───── Data

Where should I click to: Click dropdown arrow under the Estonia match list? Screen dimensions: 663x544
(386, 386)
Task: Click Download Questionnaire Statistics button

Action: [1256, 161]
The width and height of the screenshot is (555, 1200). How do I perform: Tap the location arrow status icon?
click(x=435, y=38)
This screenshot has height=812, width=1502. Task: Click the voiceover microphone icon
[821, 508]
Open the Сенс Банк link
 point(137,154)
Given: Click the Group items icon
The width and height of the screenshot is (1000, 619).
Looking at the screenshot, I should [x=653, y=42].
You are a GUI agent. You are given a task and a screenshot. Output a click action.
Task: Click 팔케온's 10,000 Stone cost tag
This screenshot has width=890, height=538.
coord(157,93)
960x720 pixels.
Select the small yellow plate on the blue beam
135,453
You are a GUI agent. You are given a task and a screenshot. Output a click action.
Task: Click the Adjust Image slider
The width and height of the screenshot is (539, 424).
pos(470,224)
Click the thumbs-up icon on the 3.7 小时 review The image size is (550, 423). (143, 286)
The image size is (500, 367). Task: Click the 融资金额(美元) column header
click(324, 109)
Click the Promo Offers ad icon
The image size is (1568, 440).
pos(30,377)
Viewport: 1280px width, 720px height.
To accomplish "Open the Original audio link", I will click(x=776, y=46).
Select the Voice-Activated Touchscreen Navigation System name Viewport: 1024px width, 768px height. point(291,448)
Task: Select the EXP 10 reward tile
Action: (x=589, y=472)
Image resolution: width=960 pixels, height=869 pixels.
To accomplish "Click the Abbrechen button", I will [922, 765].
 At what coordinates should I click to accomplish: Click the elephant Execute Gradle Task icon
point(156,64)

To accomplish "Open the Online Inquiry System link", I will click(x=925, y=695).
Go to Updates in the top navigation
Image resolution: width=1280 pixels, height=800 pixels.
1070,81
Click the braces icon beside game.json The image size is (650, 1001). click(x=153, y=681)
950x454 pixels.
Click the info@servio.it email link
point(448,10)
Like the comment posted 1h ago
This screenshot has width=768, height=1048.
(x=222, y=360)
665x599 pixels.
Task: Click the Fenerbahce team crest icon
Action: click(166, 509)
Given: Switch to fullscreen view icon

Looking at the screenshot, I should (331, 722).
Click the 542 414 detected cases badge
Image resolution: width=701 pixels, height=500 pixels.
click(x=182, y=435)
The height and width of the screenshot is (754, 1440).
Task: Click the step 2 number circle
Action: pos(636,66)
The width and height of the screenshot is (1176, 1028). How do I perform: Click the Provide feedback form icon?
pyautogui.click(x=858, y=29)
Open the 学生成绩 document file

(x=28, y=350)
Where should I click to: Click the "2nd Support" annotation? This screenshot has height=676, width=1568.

──────────

▶ **Directions for this task**:
Return the entries above in full and exactly as written.

▶ **Answer for this exercise**:
Where should I click to: Click dropdown arrow under the Estonia match list? Screen dimensions: 663x544
(386, 386)
Task: Click Download Questionnaire Statistics button

Action: [1256, 161]
The width and height of the screenshot is (555, 1200). How do I perform: Tap the location arrow status icon?
click(x=435, y=38)
This screenshot has height=812, width=1502. Task: Click the voiceover microphone icon
[821, 508]
Open the Сенс Банк link
 point(137,154)
Given: Click the Group items icon
The width and height of the screenshot is (1000, 619).
Looking at the screenshot, I should [x=653, y=42].
You are a GUI agent. You are given a task and a screenshot. Output a click action.
Task: Click 팔케온's 10,000 Stone cost tag
This screenshot has width=890, height=538.
coord(157,93)
960x720 pixels.
Select the small yellow plate on the blue beam
135,453
You are a GUI agent. You are given a task and a screenshot. Output a click action.
Task: Click the Adjust Image slider
The width and height of the screenshot is (539, 424).
pos(470,224)
Click the thumbs-up icon on the 3.7 小时 review The image size is (550, 423). (143, 286)
The image size is (500, 367). Task: Click the 融资金额(美元) column header
click(324, 109)
Click the Promo Offers ad icon
The image size is (1568, 440).
pos(30,377)
Viewport: 1280px width, 720px height.
To accomplish "Open the Original audio link", I will click(x=776, y=46).
Select the Voice-Activated Touchscreen Navigation System name Viewport: 1024px width, 768px height. point(291,448)
Task: Select the EXP 10 reward tile
Action: (x=589, y=472)
Image resolution: width=960 pixels, height=869 pixels.
To accomplish "Click the Abbrechen button", I will [922, 765].
 At what coordinates should I click to accomplish: Click the elephant Execute Gradle Task icon
point(156,64)

To accomplish "Open the Online Inquiry System link", I will click(x=925, y=695).
Go to Updates in the top navigation
Image resolution: width=1280 pixels, height=800 pixels.
1070,81
Click the braces icon beside game.json The image size is (650, 1001). click(x=153, y=681)
950x454 pixels.
Click the info@servio.it email link
point(448,10)
Like the comment posted 1h ago
This screenshot has width=768, height=1048.
(x=222, y=360)
665x599 pixels.
Task: Click the Fenerbahce team crest icon
Action: click(166, 509)
Given: Switch to fullscreen view icon

Looking at the screenshot, I should (331, 722).
Click the 542 414 detected cases badge
Image resolution: width=701 pixels, height=500 pixels.
click(x=182, y=435)
The height and width of the screenshot is (754, 1440).
Task: Click the step 2 number circle
Action: pos(636,66)
The width and height of the screenshot is (1176, 1028). How do I perform: Click the Provide feedback form icon?
pyautogui.click(x=858, y=29)
Open the 学生成绩 document file

(x=28, y=350)
Where should I click to: Click the "2nd Support" annotation? This screenshot has height=676, width=1568.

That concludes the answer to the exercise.